This motivated her to take a huge step forward in her career as well. After seeing her results, she wanted to help others take charge of their health and become their best selves.

An inspiring woman becomes a fitness coach after losing 100 pounds

“So from that point on, I ended up becoming a certified personal trainer and now I actually train a lot of clients, and it’s been the best thing ever.”

However, her decision to become a personal trainer didn’t happen right away. First, she had to increase her own fitness level and change her mindset, which proved quite challenging. Getting motivated to workout most days of the week felt exhausting, but she stuck with it.

“In the beginning, it was very hard. It was hard to get up,” she says. “It was very hard for me. It was hard to stay committed; it was hard to stay on the schedule; it was hard to make that a part of my life; it was hard for me to actually know that my health was important.”

However, despite these struggles, she knew she had to keep going. She wanted to become her best self and really push past those limits. Deciding to make herself a priority, this inspiring woman did whatever it took to get healthy. Rayy realized if she didn’t take that leap now, her health would only get worse down the road.

Data extracts -

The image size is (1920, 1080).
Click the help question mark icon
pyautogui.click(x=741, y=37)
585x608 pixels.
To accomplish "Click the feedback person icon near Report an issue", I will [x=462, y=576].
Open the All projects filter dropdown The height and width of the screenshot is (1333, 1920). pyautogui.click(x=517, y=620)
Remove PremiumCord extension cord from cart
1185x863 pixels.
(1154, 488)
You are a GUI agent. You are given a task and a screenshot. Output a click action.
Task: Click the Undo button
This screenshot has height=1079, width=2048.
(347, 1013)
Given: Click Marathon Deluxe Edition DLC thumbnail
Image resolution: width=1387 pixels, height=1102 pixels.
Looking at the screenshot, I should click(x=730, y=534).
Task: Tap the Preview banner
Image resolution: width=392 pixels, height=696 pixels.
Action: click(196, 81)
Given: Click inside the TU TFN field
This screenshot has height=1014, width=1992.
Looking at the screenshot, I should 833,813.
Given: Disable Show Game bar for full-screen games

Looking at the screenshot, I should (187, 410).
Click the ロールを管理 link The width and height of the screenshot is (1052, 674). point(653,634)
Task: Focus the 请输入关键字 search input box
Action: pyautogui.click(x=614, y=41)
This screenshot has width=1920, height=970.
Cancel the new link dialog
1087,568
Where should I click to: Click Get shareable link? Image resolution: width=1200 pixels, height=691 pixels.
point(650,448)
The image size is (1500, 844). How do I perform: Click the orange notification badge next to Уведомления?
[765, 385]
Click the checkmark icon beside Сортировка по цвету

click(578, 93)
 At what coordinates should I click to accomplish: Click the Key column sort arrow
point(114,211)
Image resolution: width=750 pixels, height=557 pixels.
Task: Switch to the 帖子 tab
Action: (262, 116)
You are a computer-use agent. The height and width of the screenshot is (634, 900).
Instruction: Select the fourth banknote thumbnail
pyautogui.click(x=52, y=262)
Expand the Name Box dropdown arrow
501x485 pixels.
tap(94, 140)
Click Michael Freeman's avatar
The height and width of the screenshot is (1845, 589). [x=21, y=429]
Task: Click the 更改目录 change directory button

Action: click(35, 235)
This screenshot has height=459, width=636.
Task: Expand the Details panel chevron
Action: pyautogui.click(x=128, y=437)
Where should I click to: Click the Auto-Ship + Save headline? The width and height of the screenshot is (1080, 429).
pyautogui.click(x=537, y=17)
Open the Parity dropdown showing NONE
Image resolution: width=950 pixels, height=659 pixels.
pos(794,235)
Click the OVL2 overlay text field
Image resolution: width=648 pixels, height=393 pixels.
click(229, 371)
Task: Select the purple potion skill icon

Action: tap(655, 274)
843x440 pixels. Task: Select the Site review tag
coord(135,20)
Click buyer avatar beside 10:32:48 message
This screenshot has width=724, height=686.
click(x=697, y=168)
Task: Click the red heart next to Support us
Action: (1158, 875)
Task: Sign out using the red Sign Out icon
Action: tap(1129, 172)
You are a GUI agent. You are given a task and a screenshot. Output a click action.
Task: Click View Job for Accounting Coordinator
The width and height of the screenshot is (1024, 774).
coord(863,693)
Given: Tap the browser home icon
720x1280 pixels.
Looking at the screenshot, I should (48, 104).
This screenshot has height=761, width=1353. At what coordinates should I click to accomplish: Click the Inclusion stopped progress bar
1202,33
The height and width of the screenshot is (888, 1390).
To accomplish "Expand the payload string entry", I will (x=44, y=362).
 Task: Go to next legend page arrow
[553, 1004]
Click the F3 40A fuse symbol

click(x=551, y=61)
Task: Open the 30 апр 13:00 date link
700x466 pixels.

Work request 1 - Transcribe the stretch of the fitness coach article from "This motivated her" through "their best selves.".
Work request 2 - According to its heading, how many pounds did the woman in the fitness coach article lose?
Work request 3 - Write the next part of the fitness coach article, following on from its final sentence.

Task response 1 -
This motivated her to take a huge step forward in her career as well. After seeing her results, she wanted to help others take charge of their health and become their best selves.

Task response 2 - 100 pounds

Task response 3 -
“I had to learn how to make time. You know, making time is really not easy, but I had to make time in order to make sure that I live,” she said.

Oftentimes, people struggle the most in the beginning since the body isn’t used to so much resistance. However, just as diamonds need pressure to form, humans also require challenges in order to grow. We learn valuable lifelong lessons by making the decision to transform ourselves for the better. Through these trials, we also learn a lot about our strengths and capabilities.

Biggest lessons and positive changes that came from Rayy’s fitness journey

“The biggest obstacles that I faced throughout my weight loss journey was accepting and loving myself, and starting where I am or where I was,” Rayy said.

She also had to learn to become her own best friend and go at her own pace. She realized that patience and positive self-talk rather than beating herself up mentally would get her much farther. Rayy knew that lasting changes would happen only if she treated this as a journey, not a race.

“It’s something that you’re doing for yourself, by yourself, and you’re going to learn a lot of things along the way.”

At first, she didn’t know what types of workouts to do, but she eventually found what worked best for her. She said a combination of HIIT workouts and strength training seemed to give her the best results. Of course, this will look different for everyone, so don’t hesitate to try different things until you find your match. However, you’ll want to incorporate some type of cardio and resistance training so you get a whole-body workout.

Rayy loves strength training because it helps your muscles grow and challenges you to add weight over time. She also enjoys HIIT because it gets your heart rate up, makes you sweat, and burns a lot of calories in a short time.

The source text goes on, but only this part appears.